In the opening paragraph of their article, Carlstrom and coauthors state that the isotropic signal reported by Penzias and Wilson “was quickly interpreted as coming from thermal radiation left over from a much hotter and earlier period in our universe’s history, and the Big Bang was established as the dominant cosmological paradigm.” That statement is misleading. The signal’s origin was not immediately understood as relict radiation from a “big bang.” And actually, the leftover radiation had been predicted in detail 17 years earlier.
Ralph Alpher, in his doctoral dissertation in 1948, first suggested that the early universe was likely dominated by radiation. That suggestion made the notion of observable relict radiation reasonable. The Big Bang interpretation of relict radiation was worked out in physical detail by Alpher and Robert Herman1,2 in 1948 and 1949. Their work was followed by several peer-reviewed publications through 1953. However, Alpher and Herman were not able to convince anyone in the early days of radio astronomy to look for it.3 Using the best available values for various physical parameters, they consistently calculated that the relict radiation should be observable at around 5 K. They reviewed the history of their contributions to cosmology in a major article in Physics Today (August 1988, page 24).
A quick library trip by Penzias and Wilson would have sorted this history out in a cosmological context in 1965. Alpher and Herman’s work appeared in mainstream physics journals—for example, Physical Review, Nature, and Reviews of Modern Physics. Physical cosmology had already taken a major turn in 1948 to become part of mainstream physical science, according to Helge Kragh, a leading historian of cosmology, in a paper he presented at the Fifth Biennial History of Astronomy Workshop in July 2001 at the University of Notre Dame. The change Kragh described was in large part due to Alpher and Herman’s contributions to formulating Big Bang cosmology.

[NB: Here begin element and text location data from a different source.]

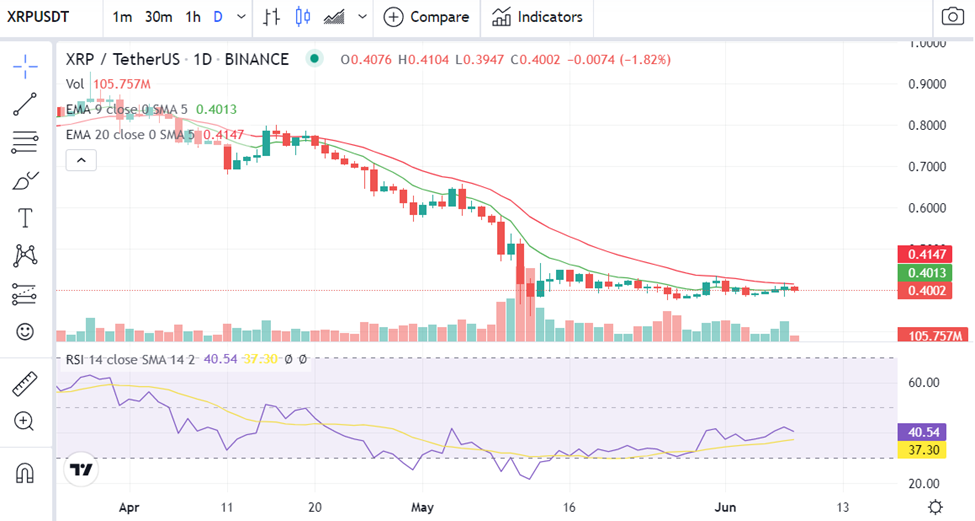Image resolution: width=975 pixels, height=521 pixels.
Task: Open the chart patterns tool
Action: (x=25, y=256)
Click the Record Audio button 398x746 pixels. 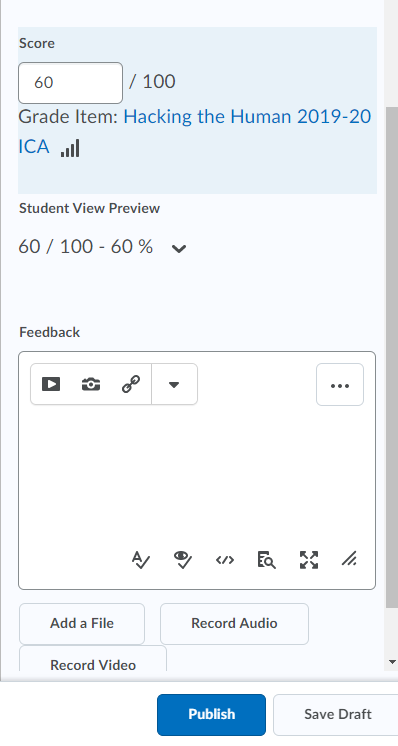(x=234, y=624)
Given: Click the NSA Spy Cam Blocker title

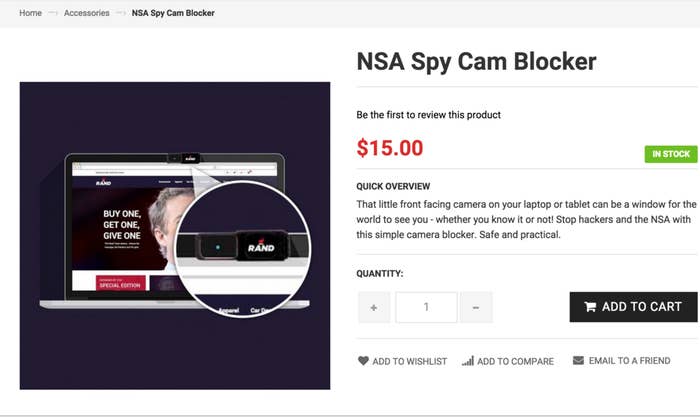Looking at the screenshot, I should [x=476, y=62].
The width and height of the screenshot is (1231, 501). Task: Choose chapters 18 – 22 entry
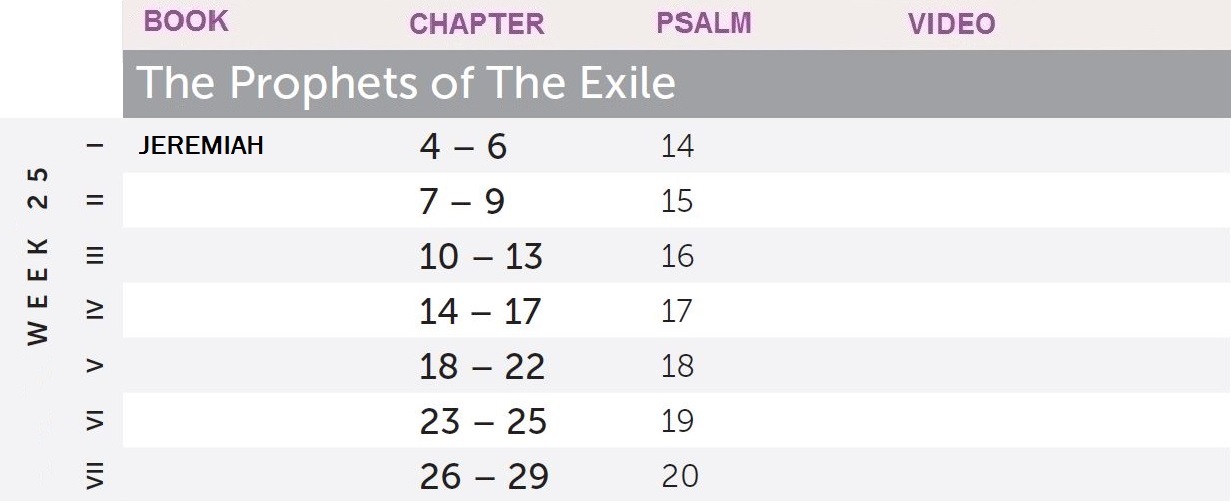482,367
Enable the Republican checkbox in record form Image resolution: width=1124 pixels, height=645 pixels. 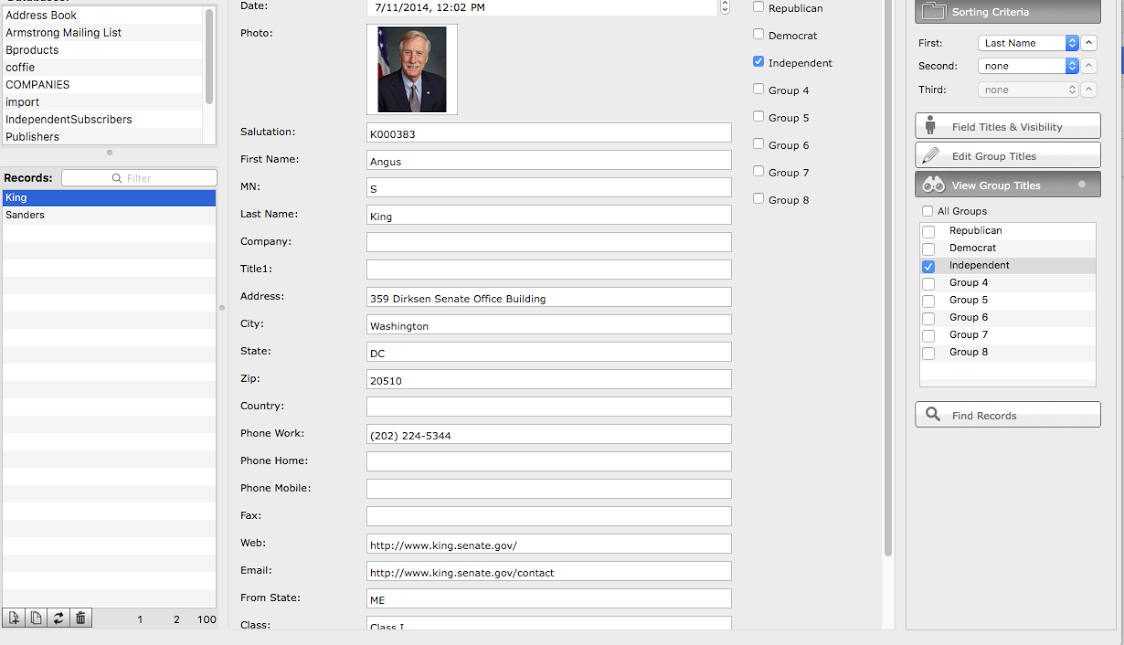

As presented by Carlstrom and coauthors, the history of two of the most important theoretical and observational events in modern physical cosmology is misleading, but that is hardly unique. Unfortunately, the notion that the pivotal year for Big Bang cosmology was 1965 has been repeated in classrooms, textbooks, and peer-reviewed journals for half a century. The views on scholarship of generations of scientists and cosmology enthusiasts as to what is possible—technically and theoretically—have been distorted into near dogma. This correction to the history of cosmology can be made again where it should be, in the pages of Physics Today.